Further, we measured the total polyphenol content to examine its influence on thrips preference of host plant. Polyphenols are a large group of plant secondary metabolites that are derived from the amino acid phenylalanine via the phenylpropanoid biosynthesis pathway. Lettuce plants contain many different phenolic compounds, including caffeic acid, chlorogenic acid, feruloyl quinic acid, rutin, kaempferol, anthocyanins, luteolin, and p-coumaric acids and its concentration drastically varies based on cultivar and growing environment (Bennett and Wallsgrove 1994; López et al. 2014; Shi et al. 2022). Among these compounds, chlorogenic acid and feruloyl quinic acid were reported to provide resistance against western flower thrips in chrysanthemums (Leiss et al. 2009). Chlorogenic acid and feruloyl quinic acid have unique combination of negative effect on thrips with positive effects on human health (Leiss et al. 2009). In this study we did not identify specific polyphenols, but our results showed that total polyphenol concentration was significantly high in ‘Eruption’ on which the number of mature and immature thrips were also low. Future studies focused on the role of different secondary metabolites linked with INSV resistance and thrips preference would be beneficial.

Overall, this study expanded the list of lettuce germplasm with a high level of partial resistance belonging to different horticultural types. The GGE biplot analysis has shown that ‘Eruption’ exhibits a high stability for INSV resistance, and this resistance is likely contributed by a combination of multiple genetic factors, including both virus resistance and vector resistance. ‘Eruption’ and other partially resistant cultivars identified in our study could be utilized as genetic sources for introgression of resistance genes in adapted cultivars. Selection for INSV resistance would be relatively simple because of minimal effect of cultivar × environment interaction effects and high heritability of this trait. Our results highlight the need for deeper exploration into the genetic and environmental factors, including virus-vector-host plant interactions and the role of secondary metabolites that may influence INSV severity and incidence.

Online Resource 1. Table of summary statistics of disease severity and incidence.

Online Resource 2. Table of Spearman rank correlation between disease severity and incidence at different week of data collection under different environment.

Online Resource 3. Table of summary statistics of INSV disease severity and incidence of different horticultural types of lettuce at 10-week post planting in different environment.
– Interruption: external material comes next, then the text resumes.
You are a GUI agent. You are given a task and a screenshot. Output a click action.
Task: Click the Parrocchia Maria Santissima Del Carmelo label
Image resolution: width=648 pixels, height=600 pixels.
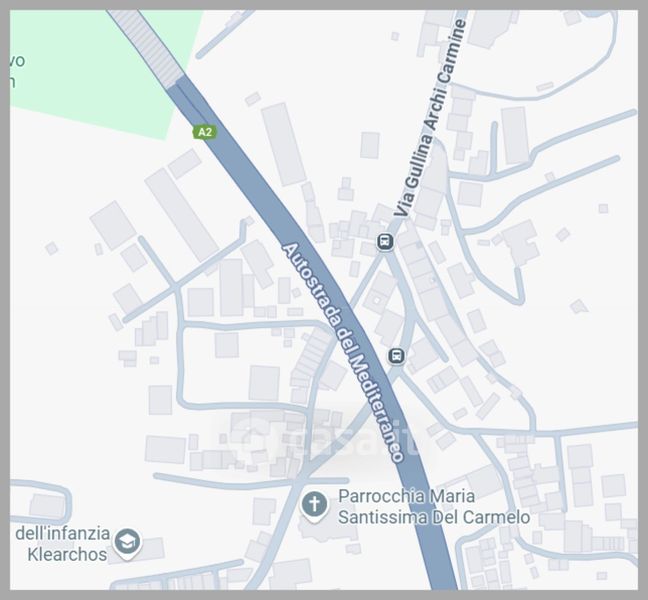click(434, 507)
Online Resource 4. Table of summary statistics of INSV disease severity and incidence of lettuce having different leaf color at 10-week post planting in different environment.

Online Resource 5. Table of means of thrips feeding scores, and number of mature and immature thrips on different lettuce cultivars evaluated under choice and no-choice tests in greenhouse conditions.

Online Resource 6. Table of Climate data of test site during experiment period (2021 and 2022).

Online Resource 7. Figure showing the number of thrips captured on yellow sticky cards at different dates during the period of each field experiment.

Online Resource 8. Tables and Figures of Analysis of mean (ANOM) of lettuce cultivars evaluated in four different field experiments.